── INPUT FOR THIS TASK

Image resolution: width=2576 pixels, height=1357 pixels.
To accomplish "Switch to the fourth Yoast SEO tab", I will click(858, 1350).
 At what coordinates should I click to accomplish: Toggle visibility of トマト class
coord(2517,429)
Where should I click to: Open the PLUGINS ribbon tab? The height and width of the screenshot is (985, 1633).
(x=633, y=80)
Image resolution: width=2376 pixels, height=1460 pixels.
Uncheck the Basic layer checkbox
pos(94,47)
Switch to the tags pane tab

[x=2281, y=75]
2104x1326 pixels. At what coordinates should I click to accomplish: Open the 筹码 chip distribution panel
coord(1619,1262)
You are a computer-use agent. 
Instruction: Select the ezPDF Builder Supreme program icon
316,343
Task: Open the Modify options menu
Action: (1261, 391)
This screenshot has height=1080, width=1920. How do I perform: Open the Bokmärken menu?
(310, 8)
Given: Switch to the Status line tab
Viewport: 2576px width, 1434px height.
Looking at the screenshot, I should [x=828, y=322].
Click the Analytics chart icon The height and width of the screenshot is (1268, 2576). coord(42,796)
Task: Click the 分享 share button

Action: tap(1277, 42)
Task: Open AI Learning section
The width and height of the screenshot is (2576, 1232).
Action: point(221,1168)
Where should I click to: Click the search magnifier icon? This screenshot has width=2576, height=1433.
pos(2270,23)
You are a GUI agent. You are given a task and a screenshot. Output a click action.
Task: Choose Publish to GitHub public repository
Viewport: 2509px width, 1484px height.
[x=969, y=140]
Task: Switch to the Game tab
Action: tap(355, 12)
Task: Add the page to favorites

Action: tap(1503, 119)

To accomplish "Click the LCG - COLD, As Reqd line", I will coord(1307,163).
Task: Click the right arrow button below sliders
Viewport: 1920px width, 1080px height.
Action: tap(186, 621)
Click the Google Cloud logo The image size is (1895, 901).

────

● **PROBLEM REQUIREMENTS**: Exactly the lines from the one containing "Task: Click the right" through the end of the entries above must be output, and no others.

● **TASK SOLUTION**:
Task: Click the right arrow button below sliders
Viewport: 1920px width, 1080px height.
Action: tap(186, 621)
Click the Google Cloud logo The image size is (1895, 901).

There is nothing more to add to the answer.